◆ **EXERCISE REQUIREMENTS**
A complete answer lists every line of the entries below where the string "dropdown" appears.

Records excerpted from a collection

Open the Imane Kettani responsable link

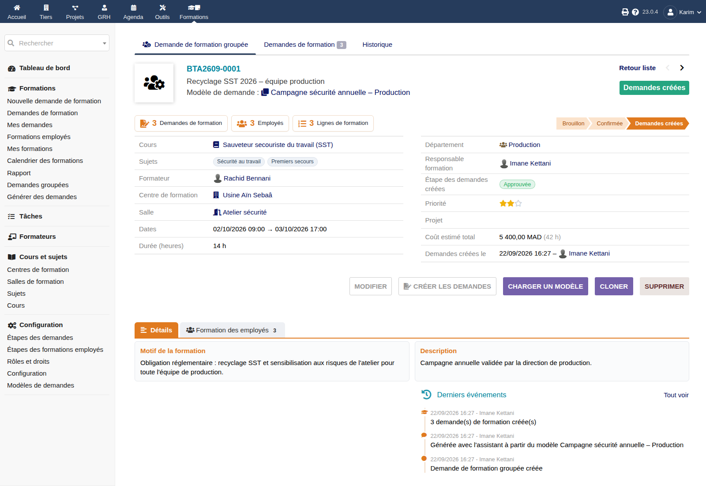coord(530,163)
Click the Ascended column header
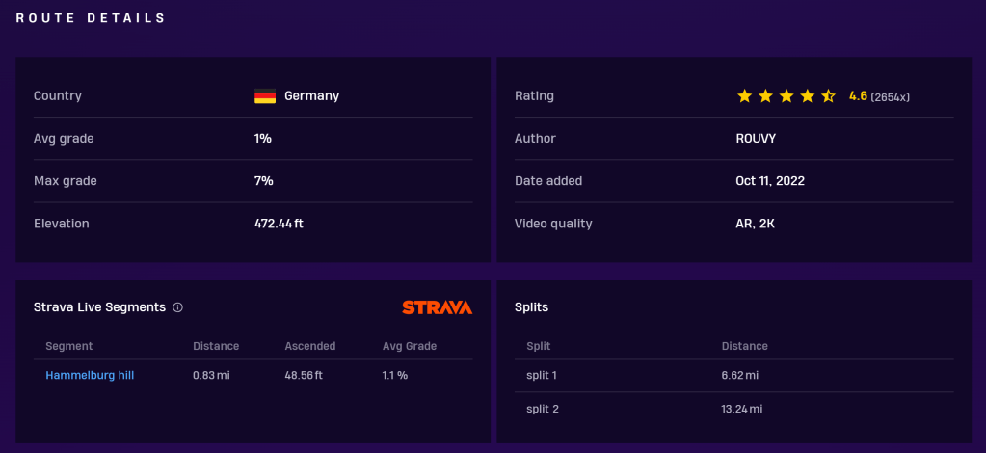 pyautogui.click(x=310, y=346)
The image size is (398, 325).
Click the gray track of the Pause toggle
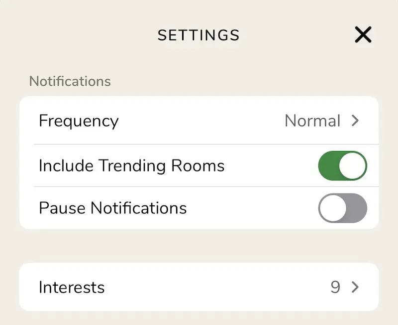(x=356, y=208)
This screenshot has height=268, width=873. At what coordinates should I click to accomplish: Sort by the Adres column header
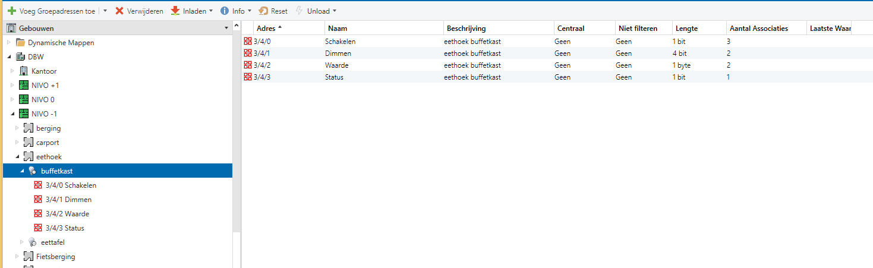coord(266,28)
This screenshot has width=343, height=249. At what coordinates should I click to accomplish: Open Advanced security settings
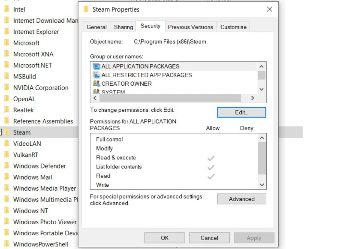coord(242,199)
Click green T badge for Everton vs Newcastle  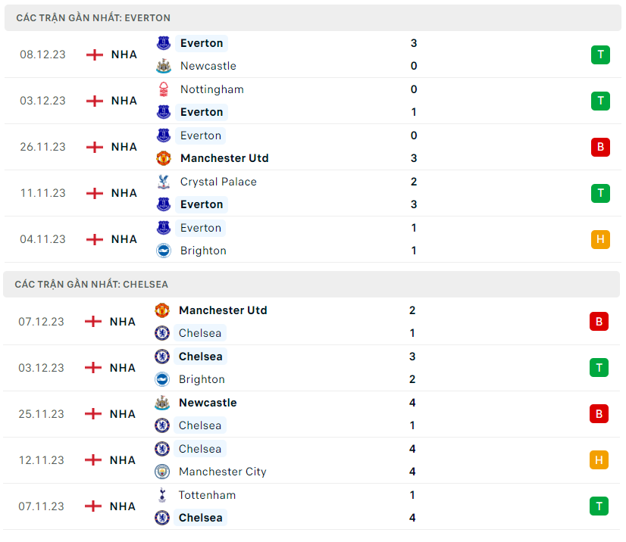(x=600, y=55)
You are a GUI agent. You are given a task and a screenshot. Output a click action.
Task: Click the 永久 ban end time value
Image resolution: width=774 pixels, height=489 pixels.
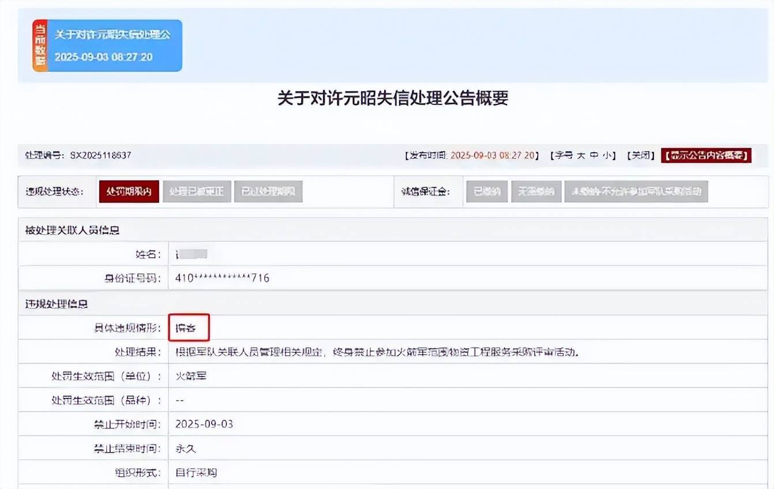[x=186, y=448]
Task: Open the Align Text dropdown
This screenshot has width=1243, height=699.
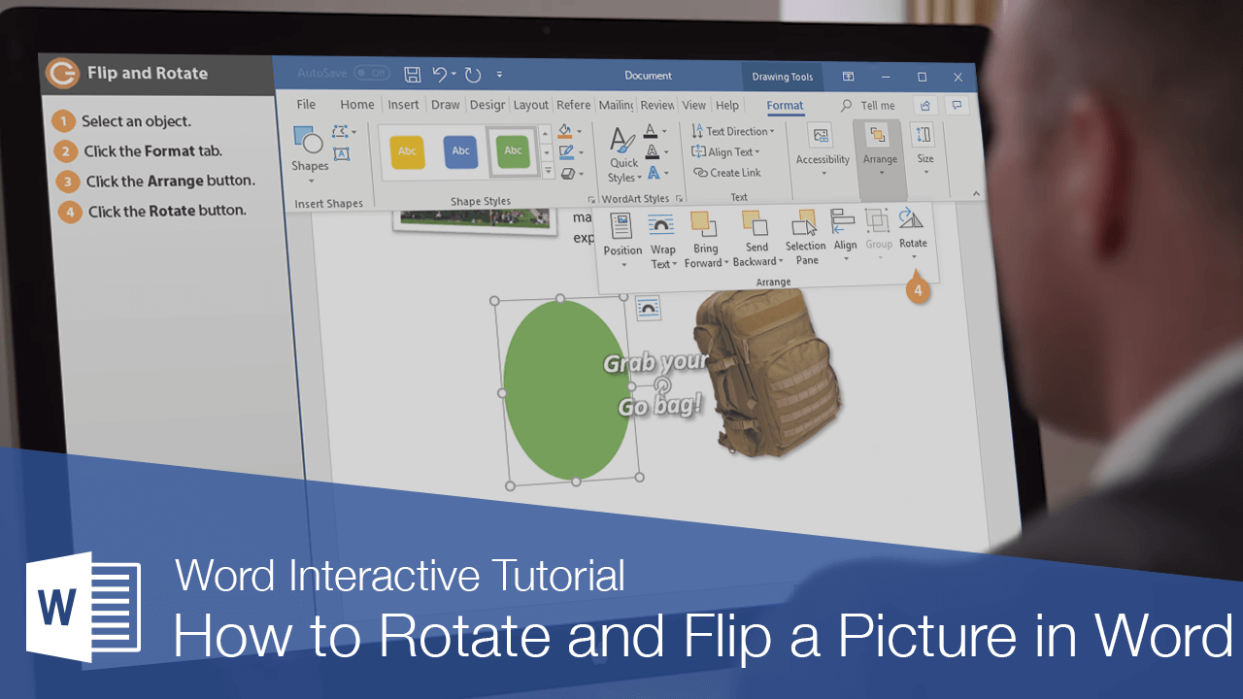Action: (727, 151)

==

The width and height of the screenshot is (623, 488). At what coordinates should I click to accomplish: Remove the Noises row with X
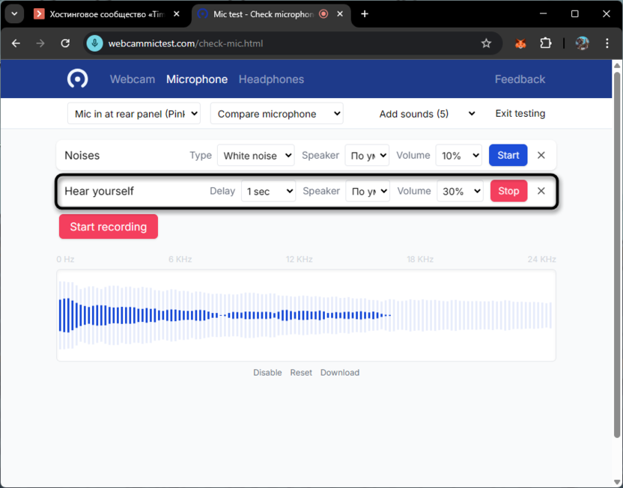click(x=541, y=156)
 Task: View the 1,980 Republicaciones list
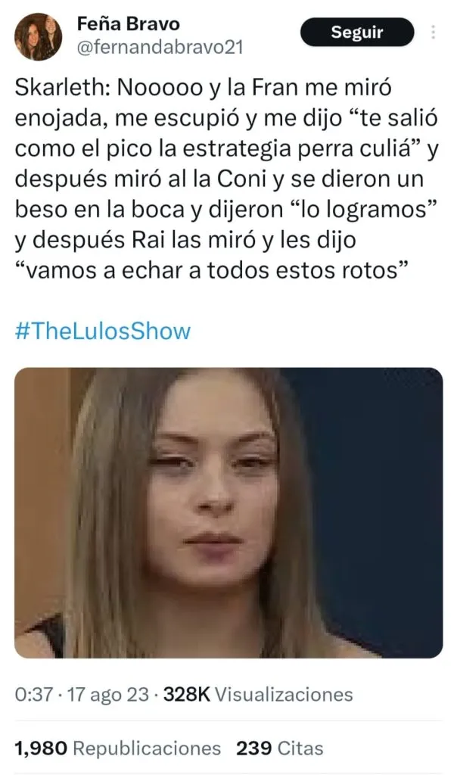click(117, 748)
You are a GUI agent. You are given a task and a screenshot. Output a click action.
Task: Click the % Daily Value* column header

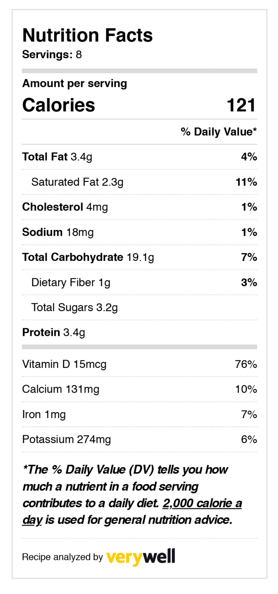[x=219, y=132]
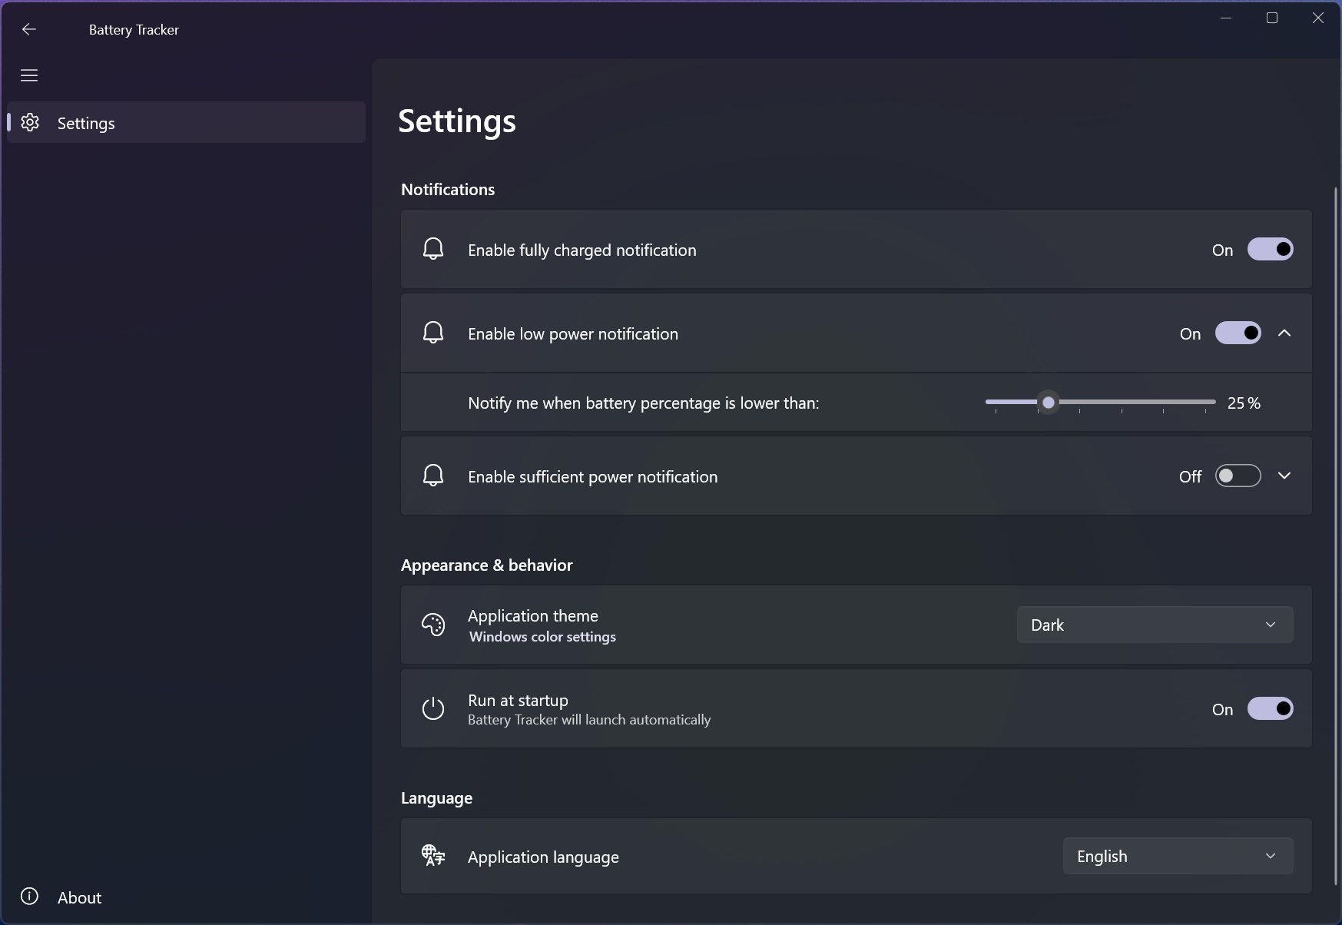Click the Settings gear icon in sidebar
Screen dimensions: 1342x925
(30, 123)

--

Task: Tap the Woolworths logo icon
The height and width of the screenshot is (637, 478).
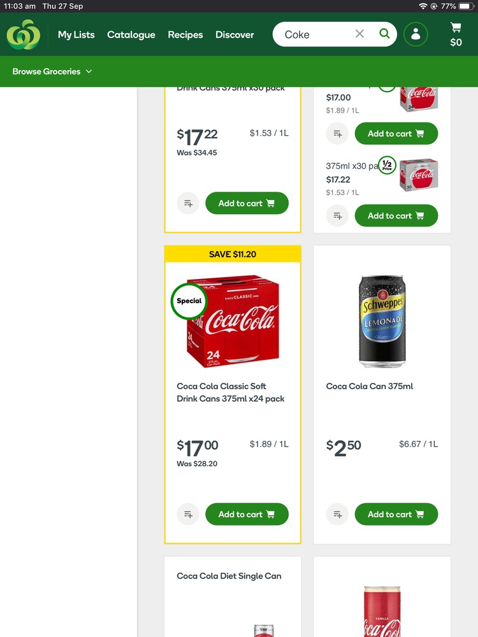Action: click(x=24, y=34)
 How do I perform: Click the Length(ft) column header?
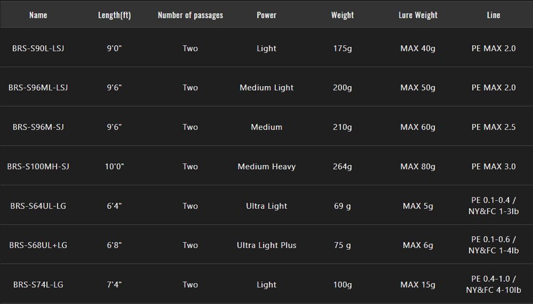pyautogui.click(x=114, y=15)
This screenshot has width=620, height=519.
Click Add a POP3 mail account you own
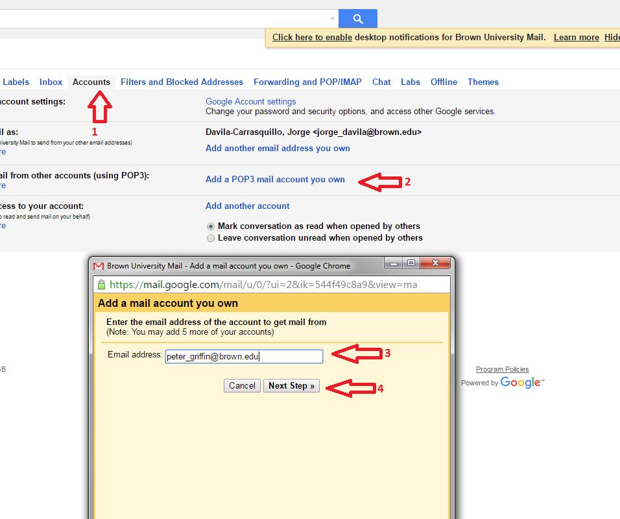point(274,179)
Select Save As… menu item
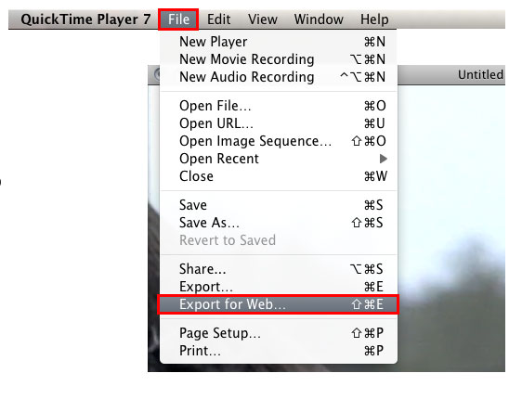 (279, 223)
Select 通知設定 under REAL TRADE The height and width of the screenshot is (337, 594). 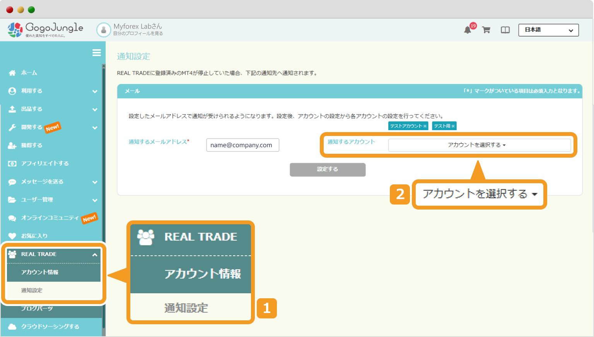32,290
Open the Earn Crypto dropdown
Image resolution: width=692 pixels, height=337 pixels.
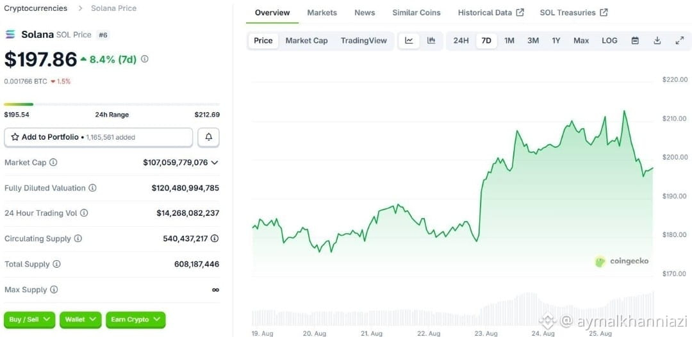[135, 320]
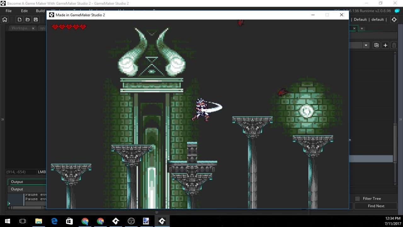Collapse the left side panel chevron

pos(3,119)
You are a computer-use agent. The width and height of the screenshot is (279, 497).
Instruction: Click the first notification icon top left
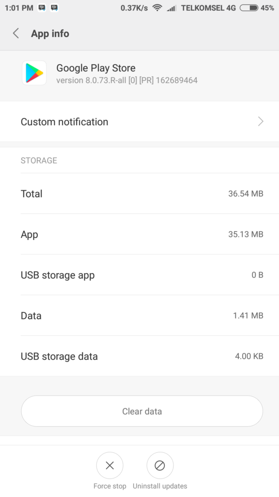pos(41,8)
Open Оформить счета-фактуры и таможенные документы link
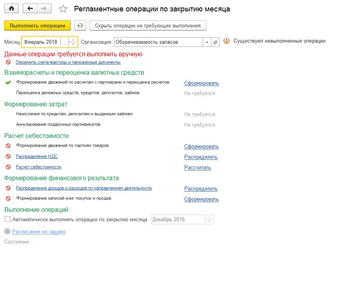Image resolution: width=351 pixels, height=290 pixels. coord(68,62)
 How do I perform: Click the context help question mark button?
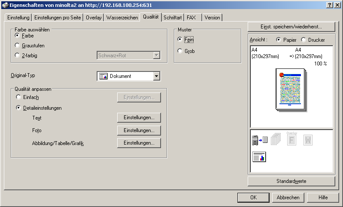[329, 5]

◆ **RESULT FOR THIS TASK**
Task: Open the Align Text dropdown
Open the Earn Crypto dropdown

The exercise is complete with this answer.